Directions for this task:
Locate each line in the entries that contains the string "resolution", and copy those lines.

======== Dataset ========

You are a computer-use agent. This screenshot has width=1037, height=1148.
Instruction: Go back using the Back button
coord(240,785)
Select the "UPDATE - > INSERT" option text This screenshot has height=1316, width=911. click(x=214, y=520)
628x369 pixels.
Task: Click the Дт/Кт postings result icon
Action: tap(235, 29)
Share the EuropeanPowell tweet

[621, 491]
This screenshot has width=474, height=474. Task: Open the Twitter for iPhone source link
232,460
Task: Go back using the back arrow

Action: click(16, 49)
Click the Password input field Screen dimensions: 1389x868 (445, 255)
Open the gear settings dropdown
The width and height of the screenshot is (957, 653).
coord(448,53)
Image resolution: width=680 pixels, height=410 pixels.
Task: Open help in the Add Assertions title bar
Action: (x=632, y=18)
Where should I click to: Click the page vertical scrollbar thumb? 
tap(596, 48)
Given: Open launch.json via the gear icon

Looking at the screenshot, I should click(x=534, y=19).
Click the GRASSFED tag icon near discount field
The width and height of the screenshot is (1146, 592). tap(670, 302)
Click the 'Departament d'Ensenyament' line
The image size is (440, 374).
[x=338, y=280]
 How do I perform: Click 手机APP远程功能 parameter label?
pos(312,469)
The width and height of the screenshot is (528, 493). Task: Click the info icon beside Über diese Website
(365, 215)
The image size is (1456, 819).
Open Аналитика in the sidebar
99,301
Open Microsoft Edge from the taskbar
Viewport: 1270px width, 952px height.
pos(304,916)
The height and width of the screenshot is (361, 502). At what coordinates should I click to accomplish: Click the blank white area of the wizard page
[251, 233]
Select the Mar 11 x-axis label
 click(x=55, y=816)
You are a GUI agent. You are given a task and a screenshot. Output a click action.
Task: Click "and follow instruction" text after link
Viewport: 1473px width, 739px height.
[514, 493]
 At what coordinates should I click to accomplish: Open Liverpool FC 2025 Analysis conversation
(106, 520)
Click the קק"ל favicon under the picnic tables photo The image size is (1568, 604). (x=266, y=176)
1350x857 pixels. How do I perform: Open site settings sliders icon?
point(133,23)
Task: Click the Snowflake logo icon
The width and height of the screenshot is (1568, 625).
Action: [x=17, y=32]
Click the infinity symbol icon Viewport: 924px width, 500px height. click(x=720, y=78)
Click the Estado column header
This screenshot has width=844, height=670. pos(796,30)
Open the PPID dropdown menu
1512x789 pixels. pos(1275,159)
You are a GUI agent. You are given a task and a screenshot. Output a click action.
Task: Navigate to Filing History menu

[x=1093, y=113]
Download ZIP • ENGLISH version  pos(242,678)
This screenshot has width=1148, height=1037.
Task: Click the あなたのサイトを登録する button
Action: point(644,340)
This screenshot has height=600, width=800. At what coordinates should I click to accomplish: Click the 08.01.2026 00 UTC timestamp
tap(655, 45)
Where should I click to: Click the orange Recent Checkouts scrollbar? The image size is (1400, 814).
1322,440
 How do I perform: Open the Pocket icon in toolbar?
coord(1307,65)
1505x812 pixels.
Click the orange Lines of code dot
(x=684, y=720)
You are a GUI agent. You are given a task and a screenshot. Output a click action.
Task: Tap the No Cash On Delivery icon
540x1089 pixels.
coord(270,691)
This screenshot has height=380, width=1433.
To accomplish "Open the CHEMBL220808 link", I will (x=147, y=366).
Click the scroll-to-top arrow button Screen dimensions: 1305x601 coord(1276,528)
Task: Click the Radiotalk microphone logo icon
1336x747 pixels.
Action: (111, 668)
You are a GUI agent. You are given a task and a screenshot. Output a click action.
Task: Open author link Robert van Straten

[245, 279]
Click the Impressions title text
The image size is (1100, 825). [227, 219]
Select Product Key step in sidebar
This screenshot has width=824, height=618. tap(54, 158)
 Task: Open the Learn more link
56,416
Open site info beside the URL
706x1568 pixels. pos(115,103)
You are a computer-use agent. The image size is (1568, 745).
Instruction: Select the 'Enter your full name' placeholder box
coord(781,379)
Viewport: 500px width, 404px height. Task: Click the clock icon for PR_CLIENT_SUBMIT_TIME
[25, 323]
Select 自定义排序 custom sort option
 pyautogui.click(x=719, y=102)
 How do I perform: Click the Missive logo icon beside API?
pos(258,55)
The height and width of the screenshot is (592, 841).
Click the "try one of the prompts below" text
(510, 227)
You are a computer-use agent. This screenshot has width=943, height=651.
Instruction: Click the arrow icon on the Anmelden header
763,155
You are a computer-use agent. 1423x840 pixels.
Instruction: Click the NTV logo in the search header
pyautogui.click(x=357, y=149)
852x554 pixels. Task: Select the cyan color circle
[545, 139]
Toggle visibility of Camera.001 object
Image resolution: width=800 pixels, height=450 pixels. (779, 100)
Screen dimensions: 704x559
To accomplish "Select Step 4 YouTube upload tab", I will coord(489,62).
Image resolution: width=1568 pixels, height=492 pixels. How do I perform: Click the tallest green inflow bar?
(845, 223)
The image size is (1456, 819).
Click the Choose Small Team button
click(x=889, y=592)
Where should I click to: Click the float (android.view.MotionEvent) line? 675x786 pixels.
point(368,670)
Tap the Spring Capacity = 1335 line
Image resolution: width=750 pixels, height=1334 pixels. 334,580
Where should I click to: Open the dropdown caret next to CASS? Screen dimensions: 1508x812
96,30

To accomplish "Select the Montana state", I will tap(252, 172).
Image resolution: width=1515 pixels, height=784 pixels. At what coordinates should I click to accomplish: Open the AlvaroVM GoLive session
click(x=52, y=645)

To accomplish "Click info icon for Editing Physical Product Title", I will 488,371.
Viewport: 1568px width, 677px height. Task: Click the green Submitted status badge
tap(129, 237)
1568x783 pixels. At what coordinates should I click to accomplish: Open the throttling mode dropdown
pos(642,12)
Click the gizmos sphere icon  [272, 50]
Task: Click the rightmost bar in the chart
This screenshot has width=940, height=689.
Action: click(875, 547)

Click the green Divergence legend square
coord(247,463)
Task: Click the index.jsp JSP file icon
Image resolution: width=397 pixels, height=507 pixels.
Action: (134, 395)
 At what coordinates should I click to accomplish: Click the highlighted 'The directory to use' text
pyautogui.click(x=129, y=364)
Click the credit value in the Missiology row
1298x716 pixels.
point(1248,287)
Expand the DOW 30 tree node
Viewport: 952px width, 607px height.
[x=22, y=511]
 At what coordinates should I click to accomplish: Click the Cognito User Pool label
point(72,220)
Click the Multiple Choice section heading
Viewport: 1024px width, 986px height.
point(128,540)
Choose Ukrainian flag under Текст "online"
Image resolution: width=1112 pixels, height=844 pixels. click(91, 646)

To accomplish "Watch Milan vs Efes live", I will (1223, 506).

========

Answer:
Image resolution: width=680 pixels, height=410 pixels.
Image resolution: width=800 pixels, height=450 pixels. (779, 100)
Image resolution: width=1568 pixels, height=492 pixels. How do I perform: Click the tallest green inflow bar?
Image resolution: width=750 pixels, height=1334 pixels. 334,580
Image resolution: width=1515 pixels, height=784 pixels. At what coordinates should I click to accomplish: Open the AlvaroVM GoLive session
Image resolution: width=397 pixels, height=507 pixels.
Image resolution: width=1112 pixels, height=844 pixels. click(91, 646)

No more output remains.